*** Text under study ***
By Associated Press • Mar 10, 2017
A proposal to replace the Obama health care law would cut out a pillar of funding for the nation's lead public health agency, and experts say that would likely curtail programs across the country to prevent problems like lead poisoning and hospital infections.
The Republican bill calls for the elimination of a $1 billion-a-year fund created for the Centers for Disease Control and Prevention by the Affordable Care Act in 2010. The fund's goal: Pay for public health programs designed to prevent illness and, therefore, reduce health care costs.
Some Republican legislators have championed the demise of the fund, equating it to a "slush fund." They say they want more control over how public health funds are spent.
[Like they are so qualified to make decisions about how medical funding should be spent. Anybody who pays attention knows that these decisions will be affected by politics and a greater concern for the power elite than the rest of us.]
The CDC's total budget is around $11.8 billion, but about a third of that is for specific projects mandated by Congress. Those programs, for example, pay for vaccines for poor children and monitor the health of survivors of the 9/11 World Trade Center disaster.
What's left is the core of the agency's budget. The Atlanta-based agency has received the special funding for seven years, and currently it accounts for about 12 percent, or about $900 million, of the core budget, according to the CDC.
Much of the money is passed on to state and local health departments. That funding bolsters vaccination programs, upgrades state laboratories that monitor for Zika and other infectious diseases and pays for a push to reduce infections spread in hospitals. It supports programs to save people from diabetes, cancer, heart disease and stroke. And it completely finances the CDC's lead poisoning prevention program.
Harris, the Maryland Republican, said that federal budget constraints mean that at some point more public health costs are going to shift to the states. Local public health officials and advocates "are not lobbying their legislatures adequately," he said.
[So people in poor states will not have the same resources. Since they usually vote republican and voted for Trump, I guess this could be considered fair.]
*** End of Text under study ***
**Action item**
Please reproduce the text on the CDC prevention fund in full, word for word, before moving on to the data.
*** Listed records ***
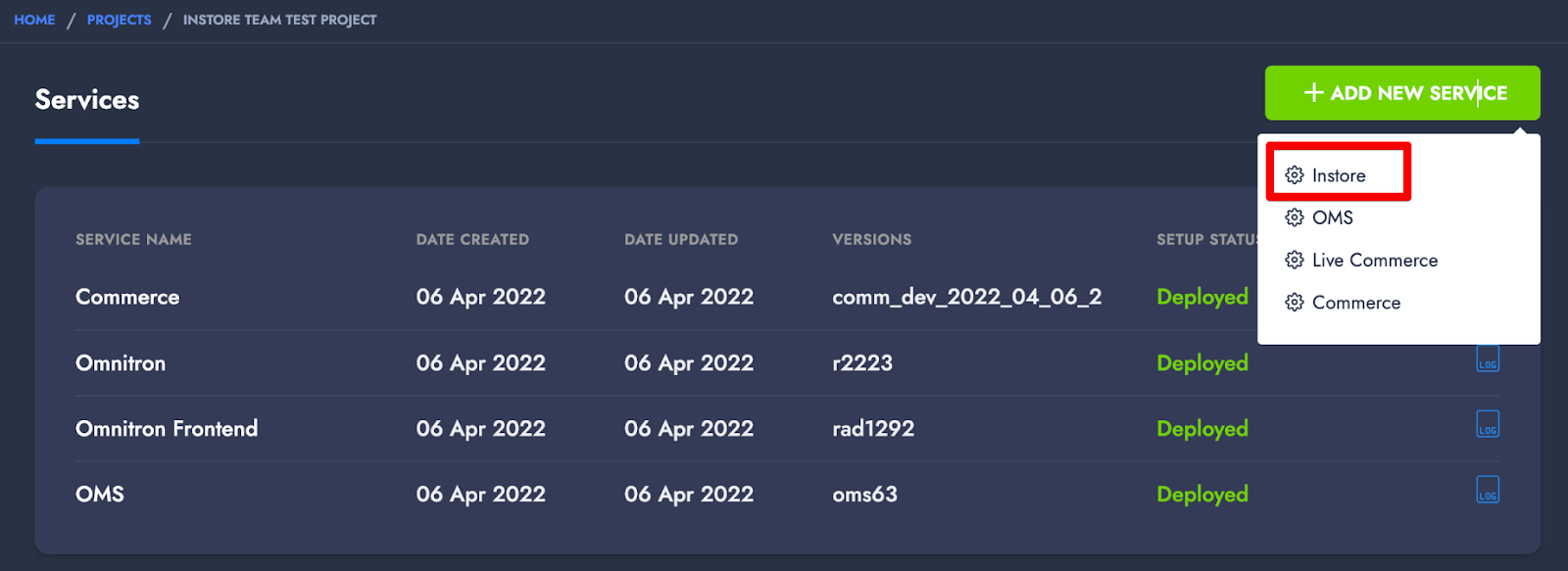The image size is (1568, 571).
Task: Select Instore from the service dropdown
Action: point(1339,175)
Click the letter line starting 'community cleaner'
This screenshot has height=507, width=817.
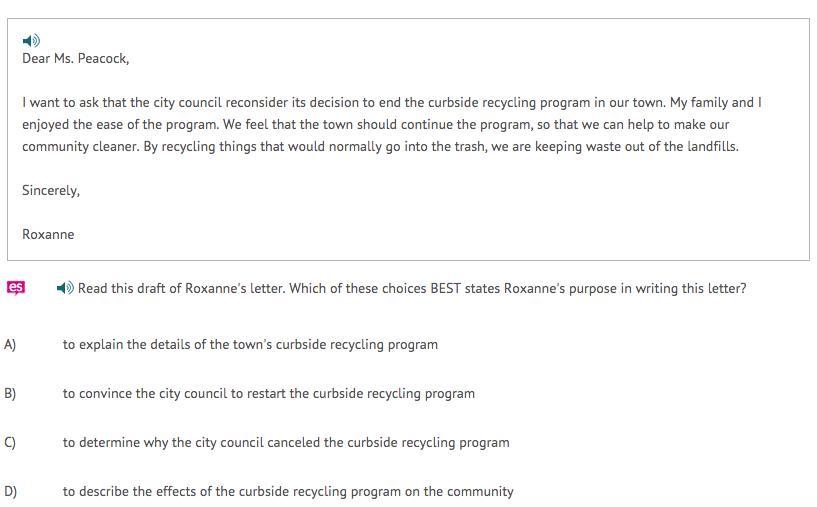pyautogui.click(x=380, y=147)
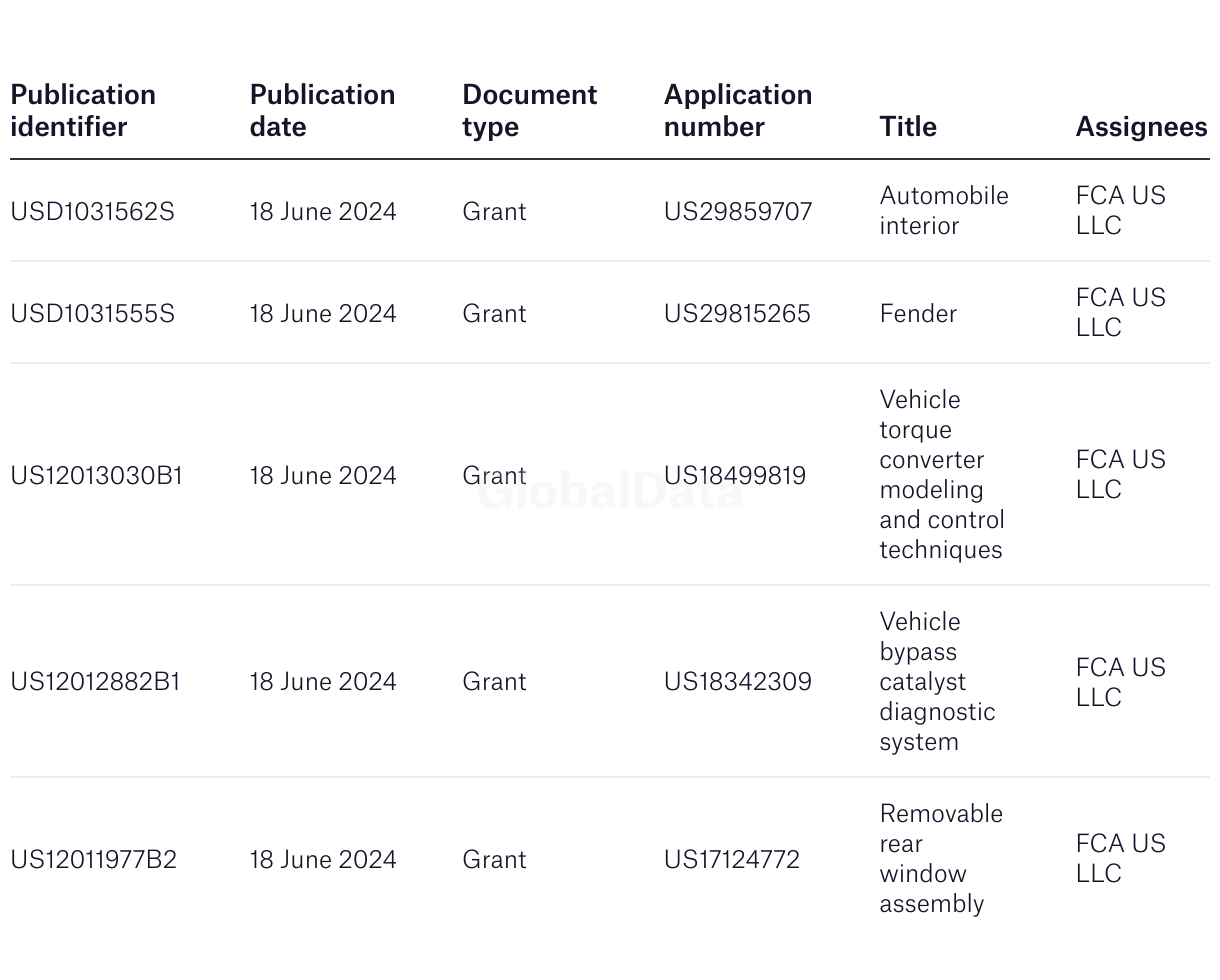Open publication US12011977B2

pos(93,860)
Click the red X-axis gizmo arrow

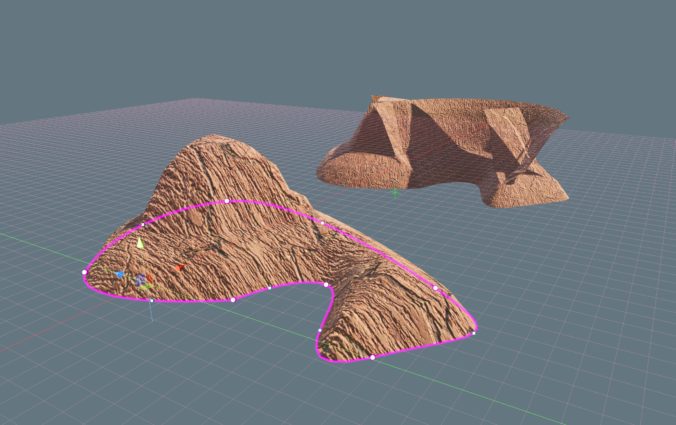click(179, 267)
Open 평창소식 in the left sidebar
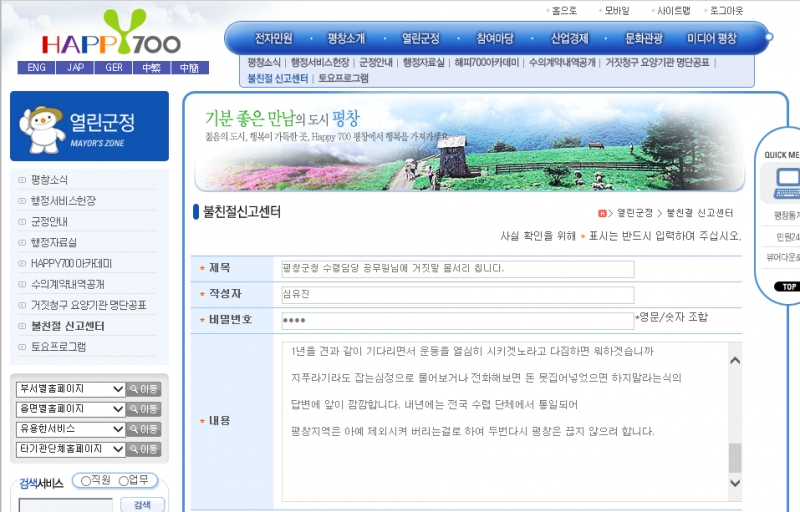800x512 pixels. (x=49, y=180)
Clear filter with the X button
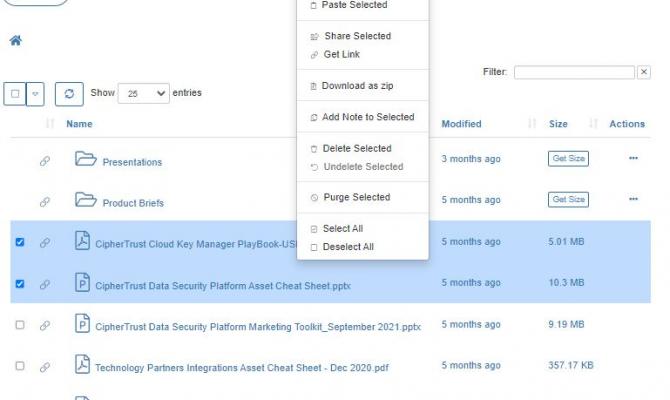The width and height of the screenshot is (670, 400). [x=644, y=72]

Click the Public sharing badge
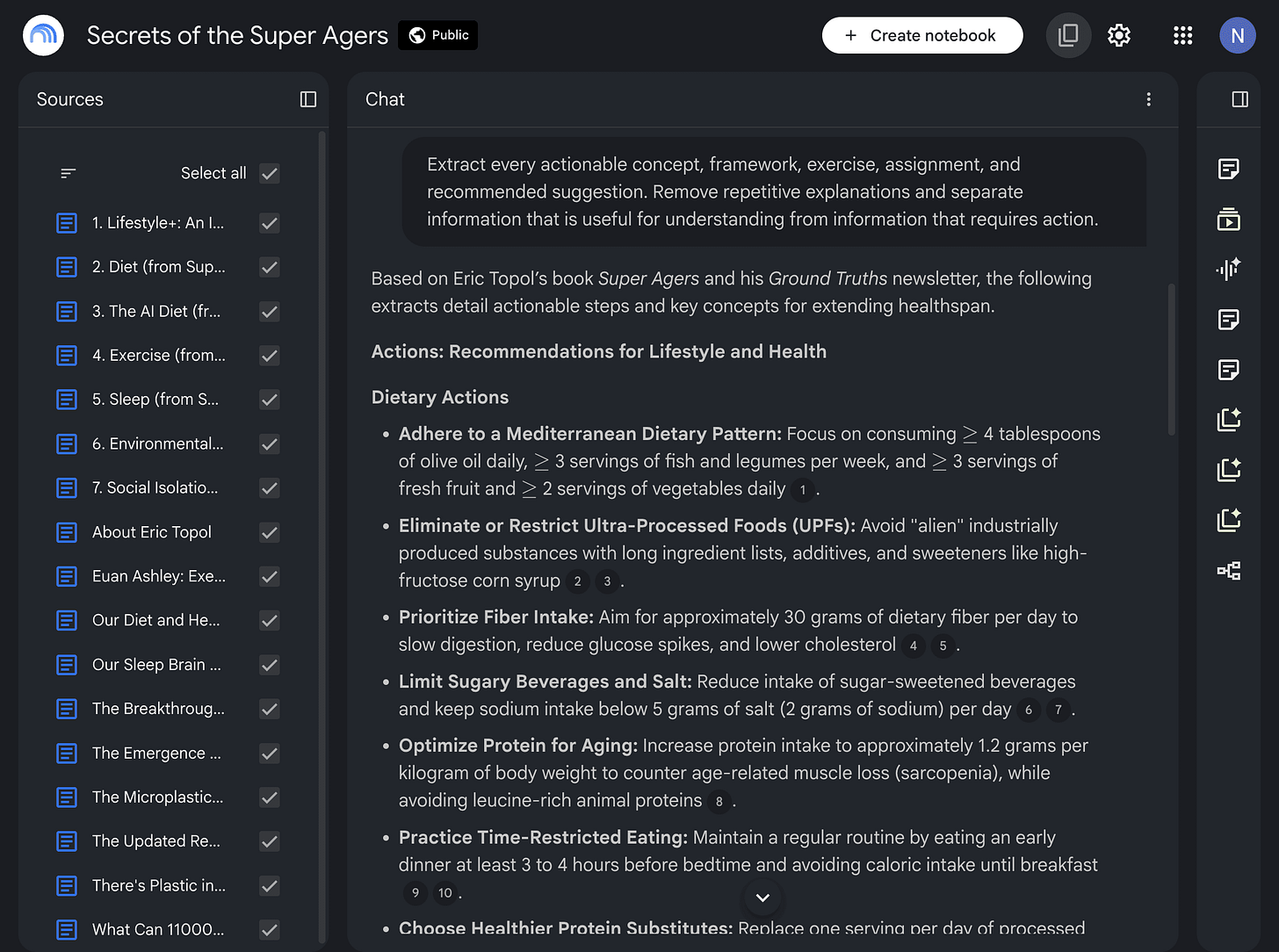click(437, 35)
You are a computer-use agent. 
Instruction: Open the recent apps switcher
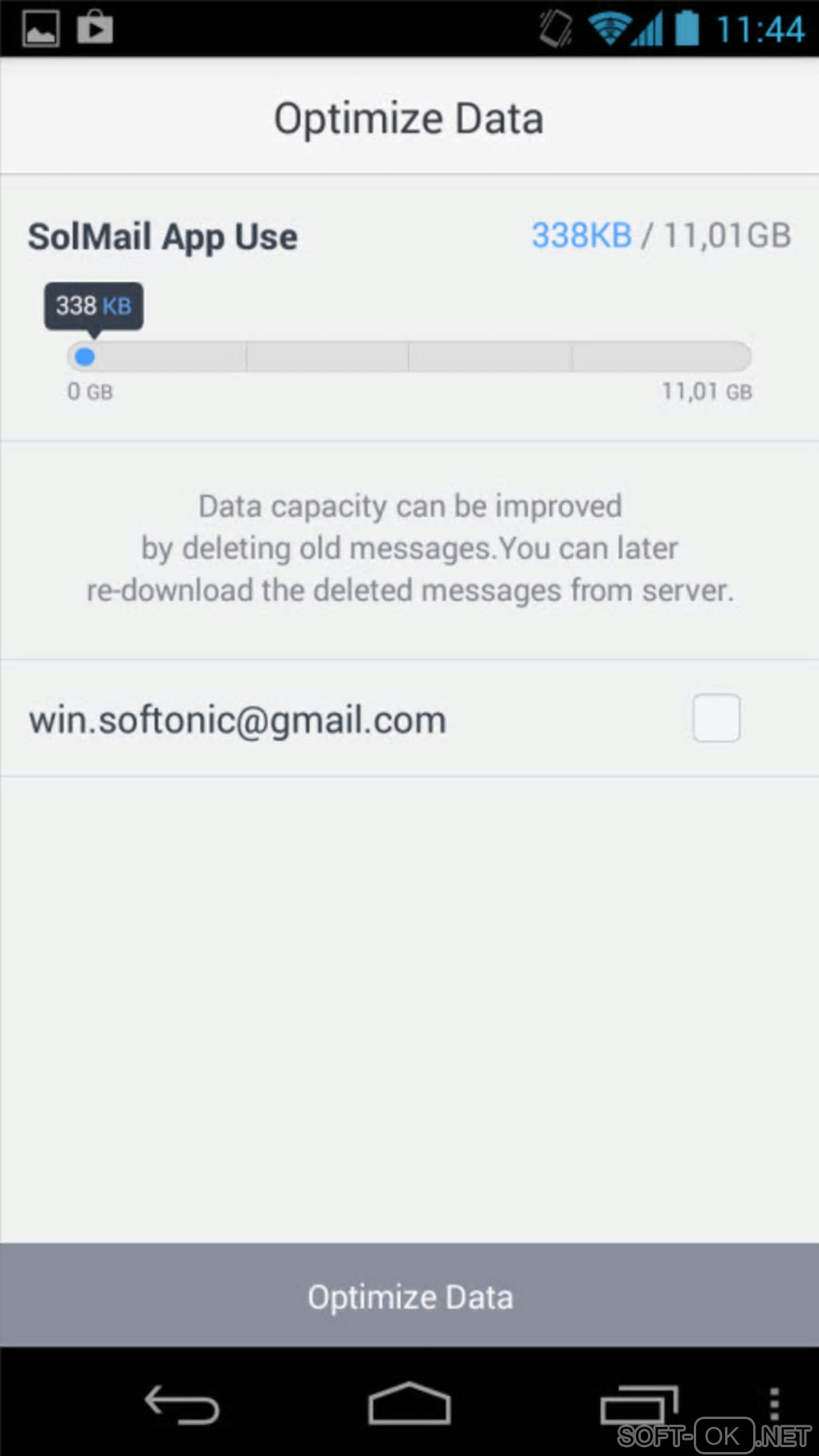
*** End of Listed records ***
**Written answer**
By Associated Press • Mar 10, 2017
A proposal to replace the Obama health care law would cut out a pillar of funding for the nation's lead public health agency, and experts say that would likely curtail programs across the country to prevent problems like lead poisoning and hospital infections.
The Republican bill calls for the elimination of a $1 billion-a-year fund created for the Centers for Disease Control and Prevention by the Affordable Care Act in 2010. The fund's goal: Pay for public health programs designed to prevent illness and, therefore, reduce health care costs.
Some Republican legislators have championed the demise of the fund, equating it to a "slush fund." They say they want more control over how public health funds are spent.
[Like they are so qualified to make decisions about how medical funding should be spent. Anybody who pays attention knows that these decisions will be affected by politics and a greater concern for the power elite than the rest of us.]
The CDC's total budget is around $11.8 billion, but about a third of that is for specific projects mandated by Congress. Those programs, for example, pay for vaccines for poor children and monitor the health of survivors of the 9/11 World Trade Center disaster.
What's left is the core of the agency's budget. The Atlanta-based agency has received the special funding for seven years, and currently it accounts for about 12 percent, or about $900 million, of the core budget, according to the CDC.
Much of the money is passed on to state and local health departments. That funding bolsters vaccination programs, upgrades state laboratories that monitor for Zika and other infectious diseases and pays for a push to reduce infections spread in hospitals. It supports programs to save people from diabetes, cancer, heart disease and stroke. And it completely finances the CDC's lead poisoning prevention program.
Harris, the Maryland Republican, said that federal budget constraints mean that at some point more public health costs are going to shift to the states. Local public health officials and advocates "are not lobbying their legislatures adequately," he said.
[So people in poor states will not have the same resources. Since they usually vote republican and voted for Trump, I guess this could be considered fair.]